Mine is the series on Turing and the Enigma.

[https://www.youtube.com/playlist?list=PLzH6n4zXuckodsatCTEux...](https://www.youtube.com/playlist?list=PLzH6n4zXuckodsatCTEuxaygCHizMS0_I)

------
wodenokoto
I generally find the videos from PyCon informative and the presenters are
generally good at presenting.

[https://www.youtube.com/channel/UCrJhliKNQ8g0qoE_zvL8eVg](https://www.youtube.com/channel/UCrJhliKNQ8g0qoE_zvL8eVg)

------
ssemmaprise
I really like the sense of humor and fun that Dan Shiffman has on The Coding
Train:
[https://www.youtube.com/channel/UCvjgXvBlbQiydffZU7m1_aw](https://www.youtube.com/channel/UCvjgXvBlbQiydffZU7m1_aw)

------
iwakura
Bisqwit's video focusing on systems and graphics programming are total gems.
[https://www.youtube.com/user/Bisqwit/videos?view=0&flow=grid...](https://www.youtube.com/user/Bisqwit/videos?view=0&flow=grid&sort=p)

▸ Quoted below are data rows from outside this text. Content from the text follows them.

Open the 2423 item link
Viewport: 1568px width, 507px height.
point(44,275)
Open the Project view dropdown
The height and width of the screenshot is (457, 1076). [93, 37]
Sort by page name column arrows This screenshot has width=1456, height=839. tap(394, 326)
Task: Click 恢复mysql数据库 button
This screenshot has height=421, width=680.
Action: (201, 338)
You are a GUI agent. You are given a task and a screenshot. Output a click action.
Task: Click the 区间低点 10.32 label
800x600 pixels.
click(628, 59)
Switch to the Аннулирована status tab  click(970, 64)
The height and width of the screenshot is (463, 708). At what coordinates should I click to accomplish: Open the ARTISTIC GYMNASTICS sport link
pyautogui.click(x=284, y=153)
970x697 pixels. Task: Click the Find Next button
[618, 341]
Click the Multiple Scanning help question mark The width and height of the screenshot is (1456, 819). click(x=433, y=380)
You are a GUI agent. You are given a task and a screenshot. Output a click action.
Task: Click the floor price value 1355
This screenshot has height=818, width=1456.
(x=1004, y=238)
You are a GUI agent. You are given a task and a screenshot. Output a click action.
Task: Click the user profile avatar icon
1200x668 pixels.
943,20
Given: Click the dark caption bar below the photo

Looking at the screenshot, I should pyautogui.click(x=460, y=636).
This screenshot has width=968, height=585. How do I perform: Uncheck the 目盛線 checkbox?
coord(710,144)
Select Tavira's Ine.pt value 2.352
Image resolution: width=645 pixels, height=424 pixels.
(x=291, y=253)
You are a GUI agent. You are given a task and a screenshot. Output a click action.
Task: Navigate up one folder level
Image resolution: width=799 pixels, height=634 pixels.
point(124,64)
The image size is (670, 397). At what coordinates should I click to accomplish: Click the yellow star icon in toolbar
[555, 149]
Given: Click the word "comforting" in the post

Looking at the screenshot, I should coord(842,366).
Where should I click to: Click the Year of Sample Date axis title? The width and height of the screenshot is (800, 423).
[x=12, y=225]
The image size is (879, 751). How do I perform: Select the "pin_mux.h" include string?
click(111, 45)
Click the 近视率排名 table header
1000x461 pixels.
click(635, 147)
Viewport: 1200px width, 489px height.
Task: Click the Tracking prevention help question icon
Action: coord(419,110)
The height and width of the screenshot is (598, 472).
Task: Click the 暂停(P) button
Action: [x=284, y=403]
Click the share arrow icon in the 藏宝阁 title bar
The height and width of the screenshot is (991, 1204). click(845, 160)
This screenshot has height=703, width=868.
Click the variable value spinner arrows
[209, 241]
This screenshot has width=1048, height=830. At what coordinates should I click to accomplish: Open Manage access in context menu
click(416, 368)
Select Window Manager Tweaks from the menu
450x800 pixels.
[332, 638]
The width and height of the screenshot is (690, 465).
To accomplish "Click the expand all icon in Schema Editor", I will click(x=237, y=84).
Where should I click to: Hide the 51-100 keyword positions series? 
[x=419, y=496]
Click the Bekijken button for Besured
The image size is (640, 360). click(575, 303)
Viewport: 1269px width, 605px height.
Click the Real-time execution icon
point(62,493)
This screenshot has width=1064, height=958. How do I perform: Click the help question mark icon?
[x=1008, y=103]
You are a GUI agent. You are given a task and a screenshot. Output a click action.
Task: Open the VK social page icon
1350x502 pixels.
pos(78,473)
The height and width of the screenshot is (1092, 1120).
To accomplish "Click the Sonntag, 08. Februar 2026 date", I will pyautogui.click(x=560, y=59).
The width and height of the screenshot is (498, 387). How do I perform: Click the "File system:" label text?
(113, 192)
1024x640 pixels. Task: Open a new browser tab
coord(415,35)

Not particularly useful for web developers which is what most programmers are
nowdays, they will still blow your mind though.
[https://www.youtube.com/watch?v=HQYsFshbkYw](https://www.youtube.com/watch?v=HQYsFshbkYw)

------
themango
Traversy Media is an awesome resource for beginners and seasoned developers
alike! Brad curates succinct tutorials all while humbly delivering the content
in a way that makes it feel like you're pair programming with a buddy!

[https://www.youtube.com/user/TechGuyWeb](https://www.youtube.com/user/TechGuyWeb)

------
terminalcommand
If you're interested in Go, JustforFunc is pretty interesting:
[https://www.youtube.com/channel/UC_BzFbxG2za3bp5NRRRXJSw](https://www.youtube.com/channel/UC_BzFbxG2za3bp5NRRRXJSw)

The author covers some interesting and advanced details of Golang in an
entertaining fashion.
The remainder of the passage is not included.